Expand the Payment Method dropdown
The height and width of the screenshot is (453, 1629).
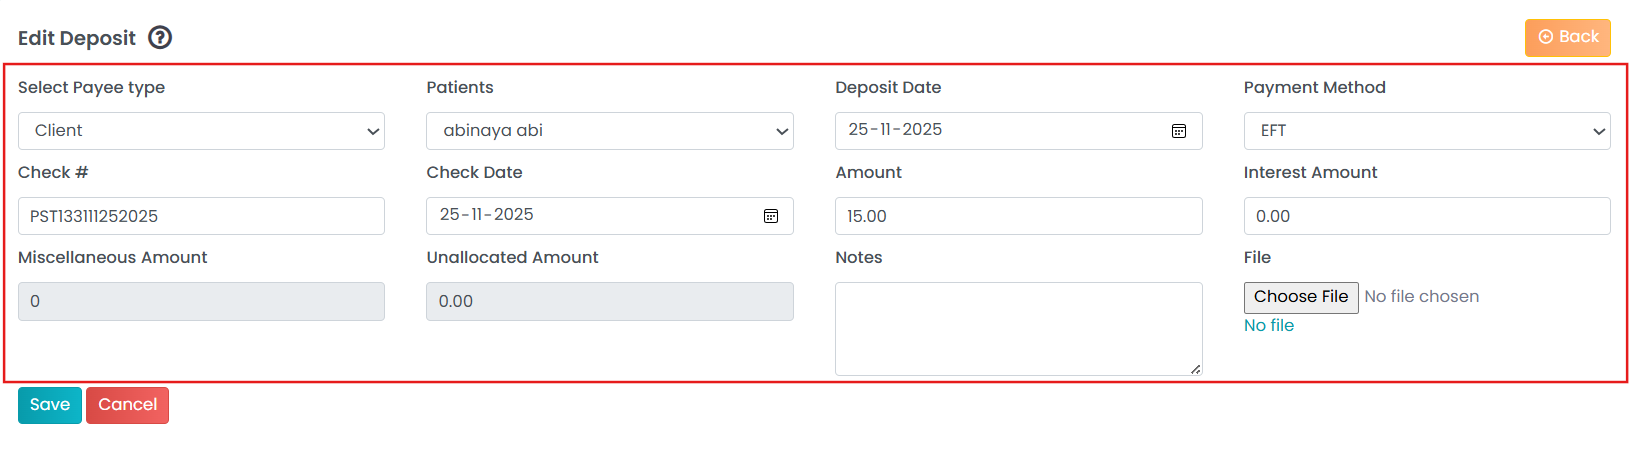[1426, 131]
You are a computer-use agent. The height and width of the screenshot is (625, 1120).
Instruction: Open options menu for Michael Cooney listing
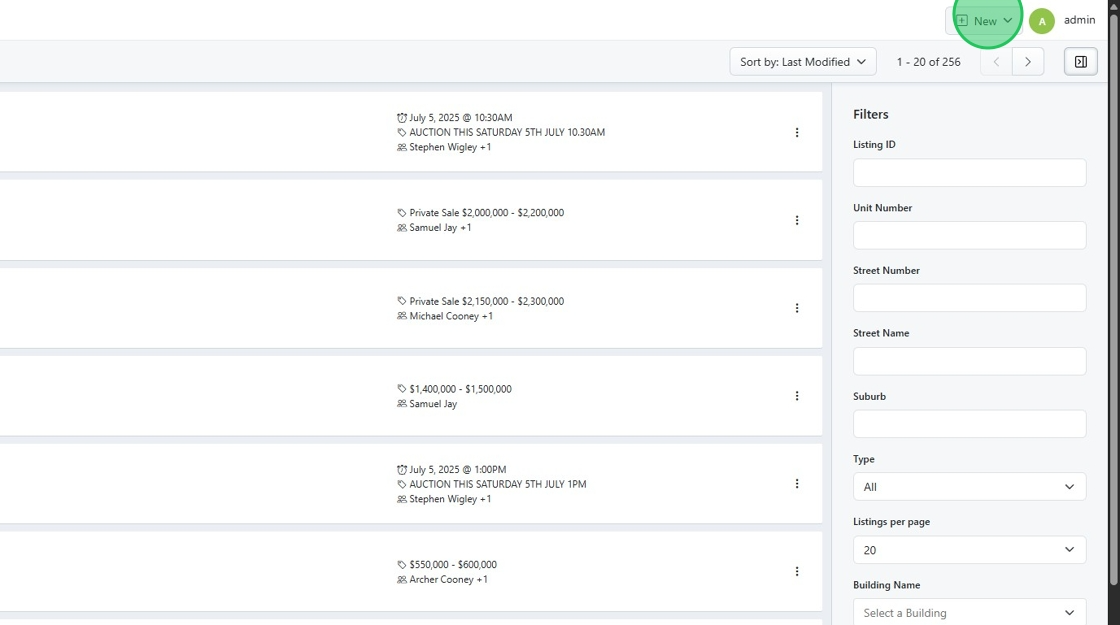coord(797,309)
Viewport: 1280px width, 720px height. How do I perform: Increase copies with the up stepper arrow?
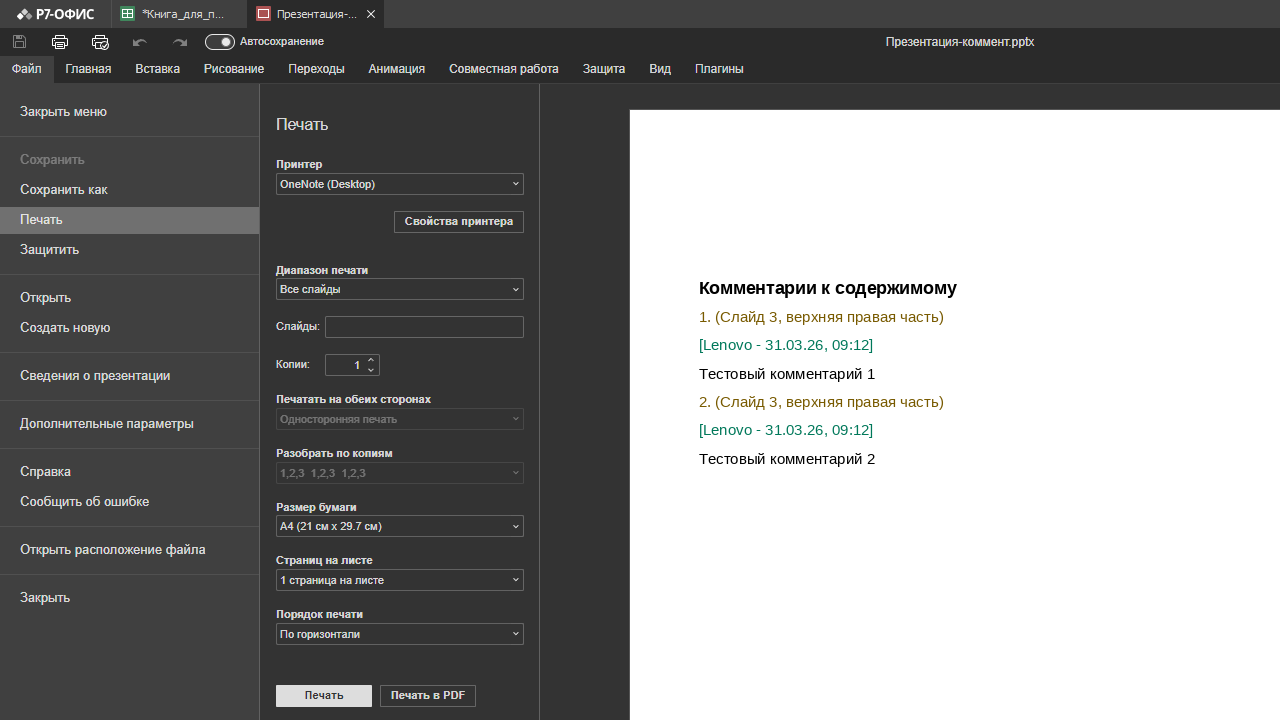pos(371,360)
########
▶ _Exercise objective_: Put the lines of these records into a numbered list, leaving out any blank lines and omitting the pictures.

▶ _Result for this exercise_:
1. Expand the Payment Method dropdown
2. The height and width of the screenshot is (453, 1629).
3. [1426, 131]
4. You are a computer-use agent. The height and width of the screenshot is (625, 1120).
5. Instruction: Open options menu for Michael Cooney listing
6. coord(797,309)
7. Viewport: 1280px width, 720px height. How do I perform: Increase copies with the up stepper arrow?
8. pos(371,360)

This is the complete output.